Due to the financial crisis, many investors are considering an alternative investment for these periods of economic recession since the international stock markets are installed in great uncertainty. An alternative to traditional investment is investment in gold, an interesting option for those who wish to obtain a return on their savings as it provides high liquidity and allows buying and selling without waiting or penalties.
But to make an investment in gold it must be taken into account that, although gold is a safe haven value and provides security, it does not bring dividends and implies additional costs for its maintenance and security, this is because it has a complex maintenance because it can be stolen and deposit it in the safes that supposes an additional cost and this makes the investment made more expensive. Another aspect that can retract the small and medium investor is the ignorance about this financial market, from how to hire it, to the products offered by the market and the pillars on which the evolution of its market is based.
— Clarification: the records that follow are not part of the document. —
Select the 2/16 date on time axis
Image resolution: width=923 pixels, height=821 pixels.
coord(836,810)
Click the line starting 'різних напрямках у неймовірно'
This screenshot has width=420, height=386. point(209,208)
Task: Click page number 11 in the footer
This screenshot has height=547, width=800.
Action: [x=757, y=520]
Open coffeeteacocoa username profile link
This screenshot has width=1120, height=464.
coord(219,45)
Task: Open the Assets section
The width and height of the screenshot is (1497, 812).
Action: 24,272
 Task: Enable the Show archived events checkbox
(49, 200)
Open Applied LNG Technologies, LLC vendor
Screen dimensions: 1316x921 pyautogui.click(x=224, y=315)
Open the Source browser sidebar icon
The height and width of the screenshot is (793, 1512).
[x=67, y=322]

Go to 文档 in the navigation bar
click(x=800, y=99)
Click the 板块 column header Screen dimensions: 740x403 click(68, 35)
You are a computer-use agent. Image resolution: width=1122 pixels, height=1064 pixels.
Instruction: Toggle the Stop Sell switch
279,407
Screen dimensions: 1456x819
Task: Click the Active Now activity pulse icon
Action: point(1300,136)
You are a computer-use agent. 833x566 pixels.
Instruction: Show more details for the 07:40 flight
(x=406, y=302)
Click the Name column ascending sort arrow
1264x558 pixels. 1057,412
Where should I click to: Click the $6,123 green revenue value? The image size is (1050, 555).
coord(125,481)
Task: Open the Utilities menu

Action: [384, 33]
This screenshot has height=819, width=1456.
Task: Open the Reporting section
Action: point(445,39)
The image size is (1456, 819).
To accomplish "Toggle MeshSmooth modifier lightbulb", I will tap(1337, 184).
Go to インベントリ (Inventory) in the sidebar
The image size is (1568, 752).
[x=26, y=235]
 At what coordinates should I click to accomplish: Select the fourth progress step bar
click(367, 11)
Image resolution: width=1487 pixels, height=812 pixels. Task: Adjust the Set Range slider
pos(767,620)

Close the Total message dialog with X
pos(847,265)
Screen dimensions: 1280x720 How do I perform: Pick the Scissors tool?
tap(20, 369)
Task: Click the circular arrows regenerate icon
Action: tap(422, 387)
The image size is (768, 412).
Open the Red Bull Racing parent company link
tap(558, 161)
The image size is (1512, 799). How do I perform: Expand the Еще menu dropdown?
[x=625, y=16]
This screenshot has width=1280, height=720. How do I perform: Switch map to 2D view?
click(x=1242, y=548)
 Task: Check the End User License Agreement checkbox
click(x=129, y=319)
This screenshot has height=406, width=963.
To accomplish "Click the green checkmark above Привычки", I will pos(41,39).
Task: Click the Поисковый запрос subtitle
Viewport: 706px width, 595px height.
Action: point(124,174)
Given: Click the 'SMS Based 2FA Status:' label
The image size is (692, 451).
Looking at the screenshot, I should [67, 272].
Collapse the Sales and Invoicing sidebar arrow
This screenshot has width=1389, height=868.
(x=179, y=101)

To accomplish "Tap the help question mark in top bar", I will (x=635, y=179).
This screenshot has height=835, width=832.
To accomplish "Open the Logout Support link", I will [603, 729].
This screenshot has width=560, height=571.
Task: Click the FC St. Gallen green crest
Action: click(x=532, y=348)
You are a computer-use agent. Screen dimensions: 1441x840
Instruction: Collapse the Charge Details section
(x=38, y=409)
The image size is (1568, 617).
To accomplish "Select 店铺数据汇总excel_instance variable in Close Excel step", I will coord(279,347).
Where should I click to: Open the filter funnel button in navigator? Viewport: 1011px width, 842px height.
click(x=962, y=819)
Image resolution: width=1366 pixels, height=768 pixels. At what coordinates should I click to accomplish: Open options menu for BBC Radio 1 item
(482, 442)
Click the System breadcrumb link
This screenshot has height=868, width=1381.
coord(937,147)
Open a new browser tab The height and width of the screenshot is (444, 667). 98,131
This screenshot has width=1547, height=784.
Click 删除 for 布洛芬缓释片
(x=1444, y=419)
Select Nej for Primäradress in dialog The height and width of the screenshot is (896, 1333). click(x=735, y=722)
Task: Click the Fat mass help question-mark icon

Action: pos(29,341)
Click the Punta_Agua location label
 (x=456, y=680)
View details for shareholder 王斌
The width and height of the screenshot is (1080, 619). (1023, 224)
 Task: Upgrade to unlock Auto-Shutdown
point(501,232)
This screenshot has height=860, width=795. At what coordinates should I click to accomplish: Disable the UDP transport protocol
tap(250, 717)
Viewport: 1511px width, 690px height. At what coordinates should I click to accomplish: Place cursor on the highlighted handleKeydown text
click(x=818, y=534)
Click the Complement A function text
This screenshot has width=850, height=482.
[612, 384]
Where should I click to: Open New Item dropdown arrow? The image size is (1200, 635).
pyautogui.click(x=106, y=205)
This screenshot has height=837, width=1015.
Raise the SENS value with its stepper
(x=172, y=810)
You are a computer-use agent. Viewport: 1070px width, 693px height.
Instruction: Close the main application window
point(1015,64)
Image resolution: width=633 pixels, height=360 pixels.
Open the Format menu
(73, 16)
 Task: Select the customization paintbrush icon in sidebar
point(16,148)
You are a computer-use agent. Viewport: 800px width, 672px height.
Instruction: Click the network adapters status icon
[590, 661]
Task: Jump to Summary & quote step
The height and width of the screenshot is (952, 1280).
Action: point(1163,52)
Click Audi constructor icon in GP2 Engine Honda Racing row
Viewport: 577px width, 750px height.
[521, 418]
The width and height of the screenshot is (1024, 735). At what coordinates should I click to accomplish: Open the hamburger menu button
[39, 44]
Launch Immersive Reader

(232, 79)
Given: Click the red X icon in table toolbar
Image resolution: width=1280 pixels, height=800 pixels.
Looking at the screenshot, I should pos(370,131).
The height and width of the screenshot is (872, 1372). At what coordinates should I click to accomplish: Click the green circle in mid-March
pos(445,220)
One of the greatest advantages of buying gold for investors is that it is exempt from VAT, this means that compared to other goods, gold does not have a surcharge for this concept. But, in addition, the investor can also benefit from the fact that the increase in the money supply causes the paper money to lose value progressively, something that does not happen with this precious metal, since it does not devalue.
How to invest in gold?
Gold can be purchased in the form of bullion or in shares of mining companies. It can also be acquired through certificates of deposits, gold futures or mutual funds.
- Certificates of deposit: they constitute one of the simplest ways to acquire physical gold in the market, since the buyer of this type of certificates owns the gold, even if they do not have it in their home or in any financial institution.
With the certificates of deposit, it is possible to lower the costs of transport and maintenance of this type of operation and reduce the risks of theft. These operations are limited and cannot be carried out through any financial institution, but rather are instrumentalized through investment banks specialized in this type of operation.
- Futures on gold: one of the peculiarities of this operation is that the spread between buy and sell is minimal. It has some advantages, such as being a product that can be assimilated by the small and medium investor, but as with other more traditional financial assets, you have to be aware of expiration dates, quotes…
- Investment funds: These are funds that invest in shares of mining companies. However, it is a riskier option than that based on companies listed on the Ibex-35 or the Dow Jones, for example.
Their future profitability depends on the moment to enter these funds and also on their exit, as in traditional equities. It can be an option for times of crisis, especially in bullish periods, when the profitability of gold funds is higher than that of others.